-- PASSAGE FOR REVIEW follows --
Data from Statistics Canada suggests that many Canadians face a difficult task if they want to follow new stringent guidelines on alcohol consumption but some are welcoming a re-think about society’s relationship with booze.

“I think it’s gonna be hard for a lot of people to digest that information,” said Genna Woolston, a sober-proud mental health advocate and the co-founder of Silver Swallow, an Ottawa-based Kombucha business geared towards sober and curious people who want to keep the bubbles but hold the booze. 

“I’m already seeing a lot of people turn to our products,” Wolston says. “I think there are a lot of people who are taking it really to heart and wanting to change.”

In a report in January, the Canadian Centre on Substance Use and Addiction (CCSUA) urged Canadians to limit themselves to two standard drinks a week. (A standard drink is considered 341 ml of beer or cider, 142 ml of wine or 43 ml of spirits.)

That would be a significant drop for many Canadians. On average, according to data from Statistics Canada, each Canadian of legal drinking age purchased nearly 10 standard alcoholic beverages per week between April 2020 and March 2021 (though the pandemic complicated the picture).

“There is a very big social difference between someone doing crack cocaine and someone drinking alcohol but both of those have very dangerous effects,” said Adriana DiFranco, a former team lead for Stigma Ends at CU, a harm reduction group at Carleton University. DiFranco added that drinking is baked into society, particularly in university culture.

“Alcoholism is very real, and I feel like it's not taken seriously among university students.”

But there are some signs this is changing, with young people talking about what is referred to as a “damp” or even a “dry” lifestyle on social media. A damp lifestyle encourages a healthy relationship with alcohol and lower consumption. Popularized by TikTok user Hana Elson, #damplifestyle has 24.4 million views on TikTok. (An analysis by Vox concluded that social media influencers offer a mixed bag for people struggling with addiction.)
-- PASSAGE FOR REVIEW concluded --
EXPLORE THE MATERIAL:
(a) Rewrite the article on Canada's alcohol guidelines starting at "In a report" and ending at "ml of spirits.)", with "January" changed to "February".
(b) Pick up the article on Canada's alcohol guidelines after its last sentence and keep writing.
The data below has nothing to do with the article on Canada's alcohol guidelines.
-- SUPPLIED DATA follows --
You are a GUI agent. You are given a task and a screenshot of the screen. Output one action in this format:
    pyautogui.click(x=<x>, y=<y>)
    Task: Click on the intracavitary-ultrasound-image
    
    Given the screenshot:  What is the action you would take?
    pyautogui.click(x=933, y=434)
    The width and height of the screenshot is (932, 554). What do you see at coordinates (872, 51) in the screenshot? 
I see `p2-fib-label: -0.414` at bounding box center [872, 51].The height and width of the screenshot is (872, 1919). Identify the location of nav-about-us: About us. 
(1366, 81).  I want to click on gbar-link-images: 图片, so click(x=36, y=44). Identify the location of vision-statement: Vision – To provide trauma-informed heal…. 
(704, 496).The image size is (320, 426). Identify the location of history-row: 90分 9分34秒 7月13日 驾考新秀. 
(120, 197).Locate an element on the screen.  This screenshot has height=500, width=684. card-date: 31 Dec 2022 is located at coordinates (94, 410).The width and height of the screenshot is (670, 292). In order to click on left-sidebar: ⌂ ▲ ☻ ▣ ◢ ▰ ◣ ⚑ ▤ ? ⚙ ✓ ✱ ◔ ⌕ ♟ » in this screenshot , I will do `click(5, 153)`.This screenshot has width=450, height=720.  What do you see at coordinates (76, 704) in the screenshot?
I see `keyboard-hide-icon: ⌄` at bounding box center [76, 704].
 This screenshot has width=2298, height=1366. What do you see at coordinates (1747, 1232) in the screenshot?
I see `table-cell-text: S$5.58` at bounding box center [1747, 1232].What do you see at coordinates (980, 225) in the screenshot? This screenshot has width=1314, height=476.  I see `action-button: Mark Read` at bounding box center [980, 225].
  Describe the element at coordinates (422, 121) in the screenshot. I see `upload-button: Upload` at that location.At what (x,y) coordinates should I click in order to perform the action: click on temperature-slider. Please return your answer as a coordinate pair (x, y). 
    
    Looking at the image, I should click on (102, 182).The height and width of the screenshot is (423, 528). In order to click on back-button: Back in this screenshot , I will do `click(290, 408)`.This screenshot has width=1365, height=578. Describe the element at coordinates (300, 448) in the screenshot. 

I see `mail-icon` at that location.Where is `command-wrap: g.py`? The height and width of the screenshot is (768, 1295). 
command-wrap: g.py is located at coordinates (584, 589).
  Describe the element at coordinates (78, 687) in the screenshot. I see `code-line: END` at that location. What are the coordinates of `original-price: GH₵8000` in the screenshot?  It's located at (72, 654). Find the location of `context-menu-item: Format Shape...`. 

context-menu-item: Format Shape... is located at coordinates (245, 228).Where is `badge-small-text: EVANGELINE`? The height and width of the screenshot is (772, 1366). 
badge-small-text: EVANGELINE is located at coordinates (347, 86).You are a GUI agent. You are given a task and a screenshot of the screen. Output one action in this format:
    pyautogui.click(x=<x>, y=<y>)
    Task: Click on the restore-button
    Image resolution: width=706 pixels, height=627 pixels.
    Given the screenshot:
-- SUPPLIED DATA concluded --
REPLIES:
(a)
In a report in February, the Canadian Centre on Substance Use and Addiction (CCSUA) urged Canadians to limit themselves to two standard drinks a week. (A standard drink is considered 341 ml of beer or cider, 142 ml of wine or 43 ml of spirits.)

(b)
Data also shows that the 18-to-34 year old group has seen a steep decline in reported heavy drinking. According to Statistics Canada, the percentage of people in that group who reported heavy drinking dropped from about 30 per cent in 2015 to about 20 per cent in 2021.

Alternatives to alcohol

“I’m obsessed now with this new hobby of trying new mocktails and non-alcoholic drinks,” said Megan Campbell, the host of Sober Socials Ottawa and a yoga instructor of 17 years. Campbell says she has experimented with sobriety in the past and is almost five months sober at present.

Campbell says she always chose to try on sobriety during times when drinking was the most difficult to avoid, like during Christmas. The most recent 30-day sobriety challenge Campbell put herself through was during patio season last August. 

“At 30 days, I just felt so fabulous this time that I decided to keep going and the keeping going has been where you really meet the truth of our patterned behaviours ... let's say personally and of society.”

Through Sober Socials Ottawa, Campbell explores how movement, meditation and mocktails create space for a sober community, one that Campbell says will be expanding, following the new recommendations.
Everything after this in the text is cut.